Конечно, мы и сегодня можем наступать так же, как наступали 80 лет назад, но будет ли это правильным и оправданным? Потому как обратная сторона таких наступлений — огромные потери, которые будут вполне сопоставимы с потерями в операциях Великой Отечественной. Напомню, например, при проведении Прибалтийской стратегической наступательной операции с 14 сентября по 24 ноября 1944 года мы наступали на фронте около 1000 км, против группировки гитлеровцев численностью 570 тысяч человек, имея в строю 1 миллион 546 тысяч — цифры сопоставимые с нынешним украинским фронтом.

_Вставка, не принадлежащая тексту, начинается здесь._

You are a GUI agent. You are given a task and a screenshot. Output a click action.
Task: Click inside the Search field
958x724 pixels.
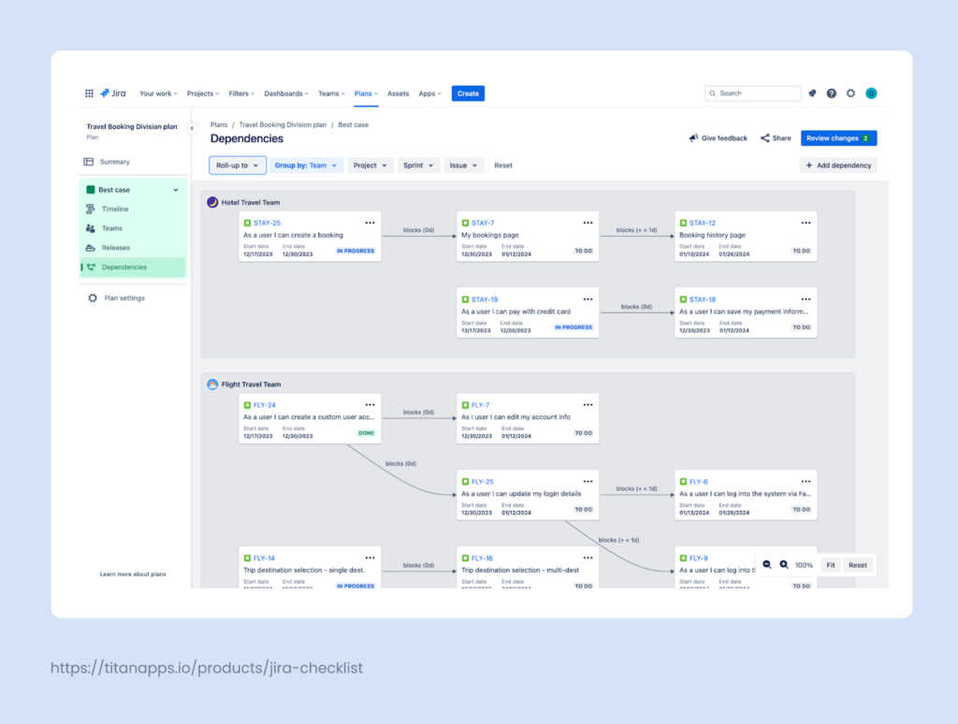point(753,93)
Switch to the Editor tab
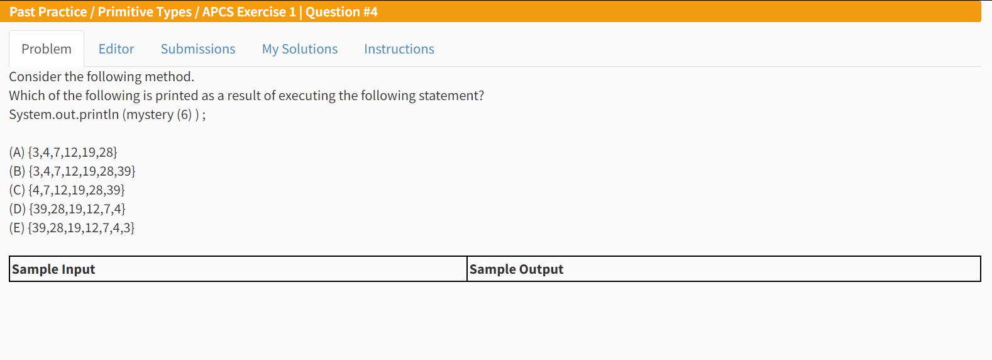992x360 pixels. tap(116, 49)
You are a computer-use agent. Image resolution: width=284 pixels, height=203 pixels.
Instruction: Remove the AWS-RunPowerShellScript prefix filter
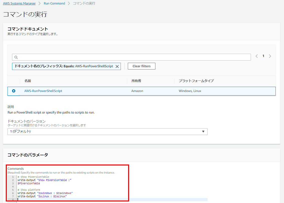click(117, 66)
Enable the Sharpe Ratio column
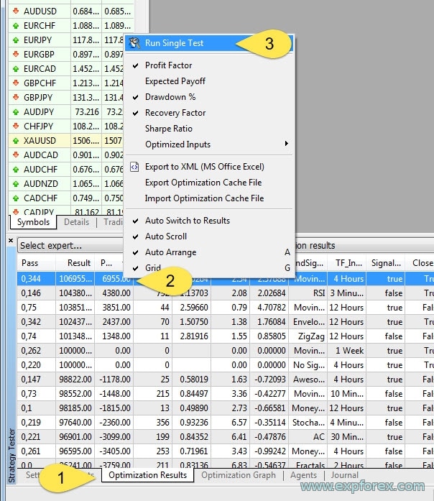434x501 pixels. pyautogui.click(x=168, y=129)
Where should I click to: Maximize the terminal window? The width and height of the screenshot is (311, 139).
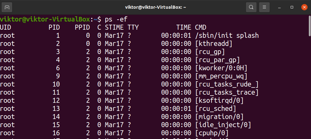tap(292, 7)
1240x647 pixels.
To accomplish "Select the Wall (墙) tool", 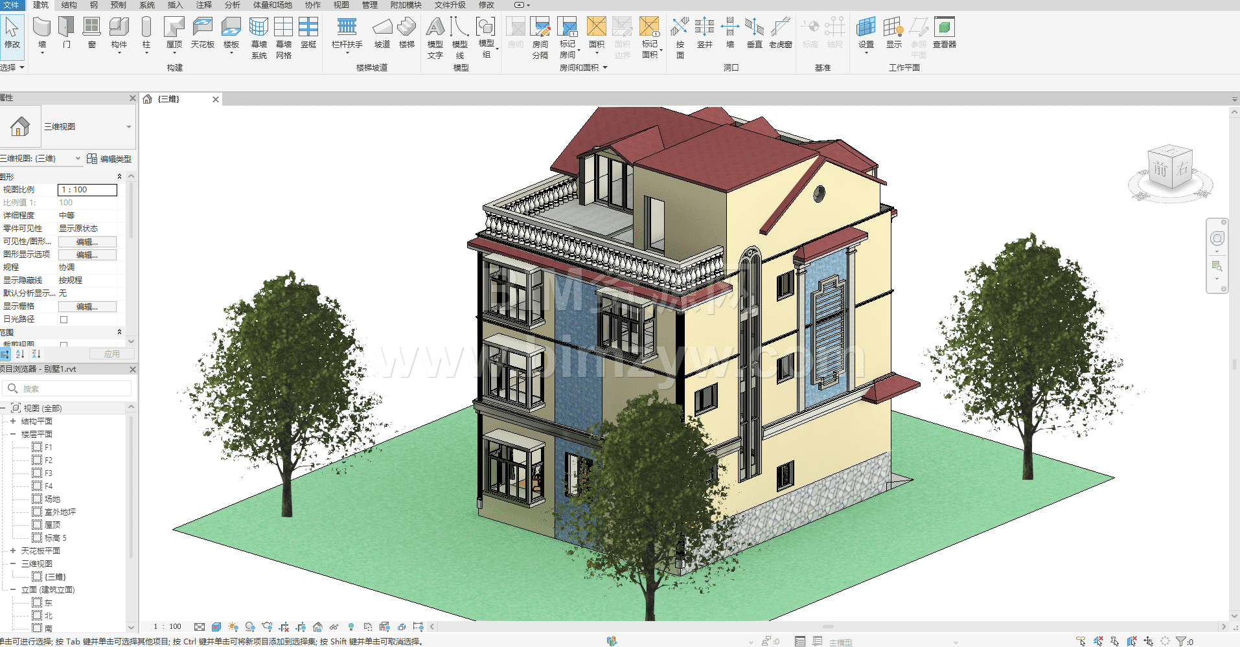I will click(x=42, y=28).
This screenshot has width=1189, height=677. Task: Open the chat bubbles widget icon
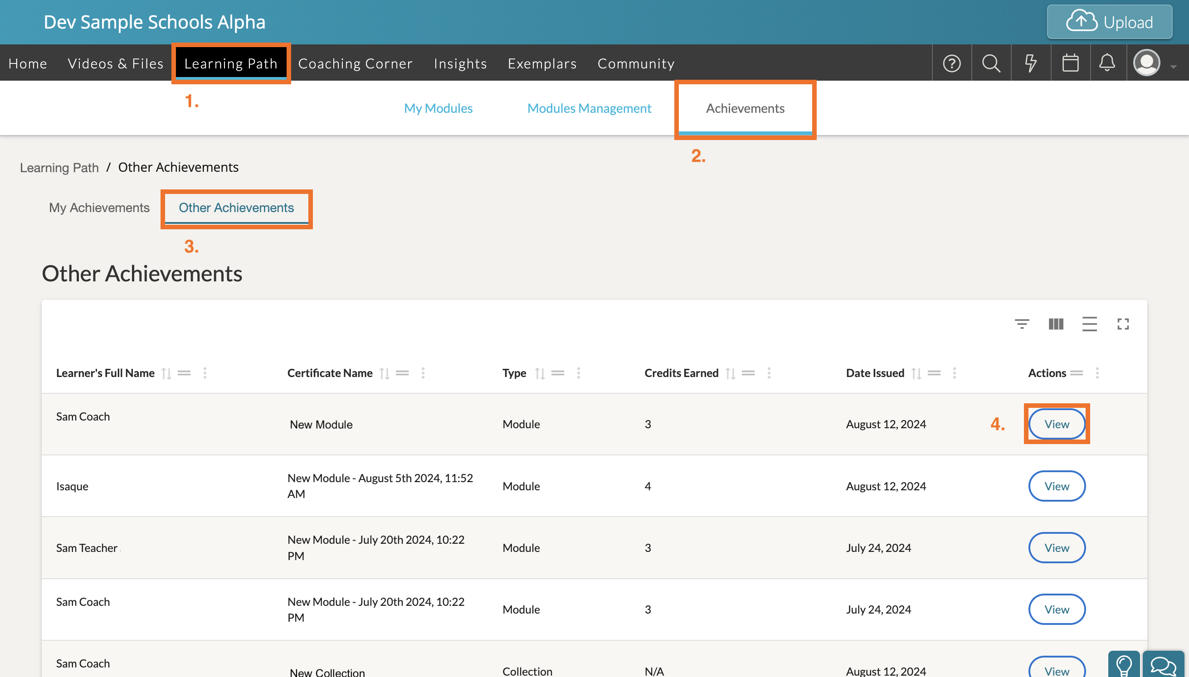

Наши потери составили 61 тысячу убитых и 218 тысяч раненых. Мы смогли продвинуться на 400 километров — в масштабах Украины дойти до Кременчуга и обойти Харьков. То есть, примерно 35% территории Украины. Готовы ли мы сегодня к потерям такого уровня? Готовы ли мы завершить войну, призвав в армию ещё миллион наших сограждан и потеряв за освобождение Украины 200 тысяч человек убитыми?

Поэтому, не торопимся! Поэтому учимся!

А когда научимся, тогда и начнём!

ИсточникТелеграм
Владислав Шурыгин
Шурыгин Владислав Владиславович (род. 1963) ‑ военный публицист, обозреватель газеты «Завтра», член редколлегии АПН.ру. Постоянный член Изборского клуба. Подробнее...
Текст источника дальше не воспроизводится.